Un père s'effaçant progressivement de la vie de son fils, un peu par hasard puis par fatalité et résignation.
Un père qui vient de s'éteindre brutalement...
... probablement n'ayant pas supporté lui-même le choc de perdre son propre père il y a deux mois...
... foutue vie qui joue d'aussi mauvais tours en si peu de temps...
Au delà de l'épreuve et du chagrin qui surgissent..... j'aimerais dire à mon Viking si fort et si résistant qu'il est le condensé des deux hommes qui l'ont forgé. Qu'il est PERE au plus profond de lui-même... et que cet amour indéfectible qu'il a pour ses 4 enfants feront d'eux des adultes épanouis, j'en suis certaine... ils auront les clés pour devenir à leur tour PERES et MERES sans nul doute.
Grâce à lui et grâce aux hommes qui l'ont construit.
Pour le reste : carpe diem... et surtout aimons nous vivants.
Grand Corps Malade - Pères et Mères ( Kenfowsen music )
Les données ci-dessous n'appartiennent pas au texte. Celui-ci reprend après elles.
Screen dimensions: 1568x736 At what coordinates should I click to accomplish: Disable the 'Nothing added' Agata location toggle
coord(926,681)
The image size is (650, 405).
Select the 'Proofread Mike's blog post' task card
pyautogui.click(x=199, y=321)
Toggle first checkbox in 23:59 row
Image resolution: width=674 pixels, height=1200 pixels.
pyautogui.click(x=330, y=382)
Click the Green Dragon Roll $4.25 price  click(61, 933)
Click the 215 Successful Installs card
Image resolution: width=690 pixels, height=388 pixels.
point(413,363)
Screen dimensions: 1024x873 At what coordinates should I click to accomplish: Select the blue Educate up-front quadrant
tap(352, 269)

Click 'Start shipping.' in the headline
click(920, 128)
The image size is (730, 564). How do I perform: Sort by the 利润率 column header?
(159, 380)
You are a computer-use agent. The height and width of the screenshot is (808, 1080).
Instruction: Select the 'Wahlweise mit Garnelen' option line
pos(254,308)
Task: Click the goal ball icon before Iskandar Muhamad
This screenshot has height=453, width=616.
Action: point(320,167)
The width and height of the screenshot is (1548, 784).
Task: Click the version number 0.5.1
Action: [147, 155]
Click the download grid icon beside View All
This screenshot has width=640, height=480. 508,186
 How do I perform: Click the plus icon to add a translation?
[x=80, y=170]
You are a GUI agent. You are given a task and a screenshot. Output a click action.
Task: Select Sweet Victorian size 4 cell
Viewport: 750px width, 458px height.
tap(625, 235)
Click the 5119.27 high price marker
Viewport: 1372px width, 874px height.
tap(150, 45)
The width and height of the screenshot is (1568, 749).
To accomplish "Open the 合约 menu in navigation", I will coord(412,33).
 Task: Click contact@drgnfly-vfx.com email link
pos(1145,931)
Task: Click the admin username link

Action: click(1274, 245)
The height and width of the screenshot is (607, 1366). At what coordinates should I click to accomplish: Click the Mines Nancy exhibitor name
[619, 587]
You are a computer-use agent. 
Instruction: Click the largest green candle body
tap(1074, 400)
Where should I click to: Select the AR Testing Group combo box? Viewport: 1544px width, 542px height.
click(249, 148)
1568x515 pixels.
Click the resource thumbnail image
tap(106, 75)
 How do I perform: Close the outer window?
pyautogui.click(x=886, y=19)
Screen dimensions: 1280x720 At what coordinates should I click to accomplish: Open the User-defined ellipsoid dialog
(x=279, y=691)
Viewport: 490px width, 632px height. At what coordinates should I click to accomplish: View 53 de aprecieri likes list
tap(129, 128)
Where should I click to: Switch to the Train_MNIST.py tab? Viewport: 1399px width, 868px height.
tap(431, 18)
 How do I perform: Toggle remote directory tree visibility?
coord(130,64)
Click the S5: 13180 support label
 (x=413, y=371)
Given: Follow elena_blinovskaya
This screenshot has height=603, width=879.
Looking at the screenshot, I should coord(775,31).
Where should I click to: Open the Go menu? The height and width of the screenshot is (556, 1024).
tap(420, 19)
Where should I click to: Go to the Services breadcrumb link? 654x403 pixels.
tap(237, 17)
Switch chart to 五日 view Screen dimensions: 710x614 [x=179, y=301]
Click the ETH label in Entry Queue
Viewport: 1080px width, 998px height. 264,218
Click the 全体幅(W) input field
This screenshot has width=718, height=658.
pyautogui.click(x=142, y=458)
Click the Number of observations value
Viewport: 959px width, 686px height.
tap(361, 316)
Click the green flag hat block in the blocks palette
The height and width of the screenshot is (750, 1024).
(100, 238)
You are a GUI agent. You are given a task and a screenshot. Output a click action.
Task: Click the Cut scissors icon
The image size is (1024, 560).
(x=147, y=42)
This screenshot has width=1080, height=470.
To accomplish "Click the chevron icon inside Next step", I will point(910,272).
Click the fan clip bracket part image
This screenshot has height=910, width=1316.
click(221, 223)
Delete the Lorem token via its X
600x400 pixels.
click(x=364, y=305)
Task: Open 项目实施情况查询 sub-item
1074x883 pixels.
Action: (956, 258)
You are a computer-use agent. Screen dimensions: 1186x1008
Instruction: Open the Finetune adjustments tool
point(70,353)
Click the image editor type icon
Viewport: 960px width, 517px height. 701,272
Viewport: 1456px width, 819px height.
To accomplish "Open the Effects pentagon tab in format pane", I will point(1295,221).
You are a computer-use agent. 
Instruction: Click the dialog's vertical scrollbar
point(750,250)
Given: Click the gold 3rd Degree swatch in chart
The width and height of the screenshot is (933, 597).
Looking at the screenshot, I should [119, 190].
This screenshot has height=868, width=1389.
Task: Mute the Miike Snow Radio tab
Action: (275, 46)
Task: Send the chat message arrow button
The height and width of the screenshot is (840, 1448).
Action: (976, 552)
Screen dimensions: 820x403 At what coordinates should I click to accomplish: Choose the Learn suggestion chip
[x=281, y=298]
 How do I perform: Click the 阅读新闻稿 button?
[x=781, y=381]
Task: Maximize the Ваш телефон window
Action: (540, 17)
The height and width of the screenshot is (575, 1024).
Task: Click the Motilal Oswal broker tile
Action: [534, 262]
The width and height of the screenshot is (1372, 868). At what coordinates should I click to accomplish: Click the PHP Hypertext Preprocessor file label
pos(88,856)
envoyé par Kenfowsen - Clip, interview et concert.
28 juillet 2009
JE ME SOUVIENS... DU MOIS DE JUILLET...
Du soleil forcément. Que j’aime. La chaleur aussi. Vacances. Le privilège de partir tous les ans. Un mois avec papa… un mois avec maman… Centre aéré aussi. Détesté celui là. La peur du passage sur le petit pont, dans le car très haut, très grand. Premiers poux sur cheveux longs. Aïe ! Une médaille en argent (en alu !) aux olympiades, au saut en longueur. Cendrillon au spectacle de fin de saison dans une robe jaune en papier crépon. La copine qui pleure en fée carabosse… le petit frère qui pleure quand on se croise au hasard des chassés croisés des groupes… moi qui pleure de ses pleurs… le dégoût du goûter : je déteste le pain avec de la compote de pomme dessus !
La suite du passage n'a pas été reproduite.